Exports are also high, with LNG exports at Sabine Pass keeping a steady pull on some 2.1 bcf/d of gas, while exports to Mexico have remained around 4.1 bcf/d. With limited to no y/y incremental production, the market has to reduce either storage injections or the amount of gas going into power.
Power demand hinges on how hot it gets, and seasonal forecasts for the July-September period are largely for warmer-than-normal temperatures in the Eastern and Southwestern parts of the US. As these are the key gas to power regions, underlying base levels of power sector gas demand look set to be well supported. However, last summer’s peak months were very warm across July–September, particularly August (CDDs 17% above the five-year average) and September (CDDs 20% higher), so that base power demand may well still be lower in y/y terms. The flipside is more gas plants are now on the system, with over 6 GW of new gas-fired power online this year, predominantly in the more eastern markets.
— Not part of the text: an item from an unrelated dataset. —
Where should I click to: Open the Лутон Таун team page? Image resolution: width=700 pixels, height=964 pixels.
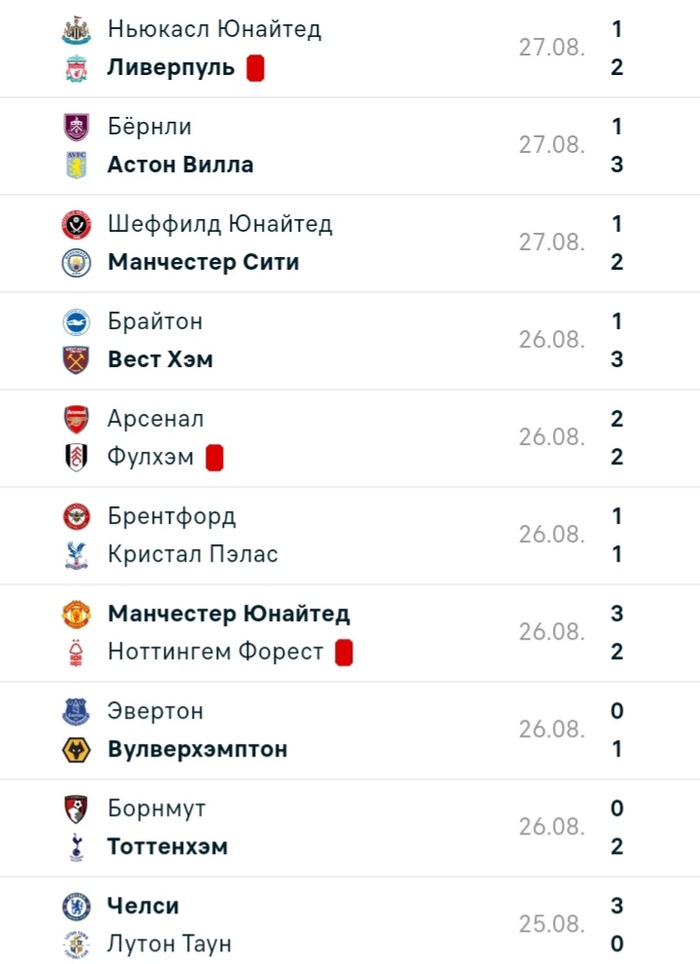[169, 943]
In terms of storage, there will need to be a 3.5 bcf/d y/y reduction in power sector gas demand for end-October storage levels to reach our forecast of 3.85 tcf. While some cooler weather might help deliver a bit of that, the figure still feels as though it would require gas to be priced relatively higher compared to coal than last summer. Even if production outperforms our somewhat modest growth forecasts by 1 bcf/d, that would still require gas into power to fall y/y by 2.5 bcf/d. Given where the gas price fuel switch triggers are, this all suggests prices will need to move, at least, back above 3.1 $/mmbtu.
Meanwhile, the US market balance looks a bit tighter for 2018 than our previous forecasts. We still have a chunky y/y production increase of 4 bcf/d pencilled in, although net exports now look unlikely to decline due to changes in our global gas balances. As such, the demand side will be strong, with another 0.4 bcf/d of demand growth from industry, some 12 GW of new gas-fired capacity, and an increased call on exports (Mexico and LNG) all keeping the market ticking over.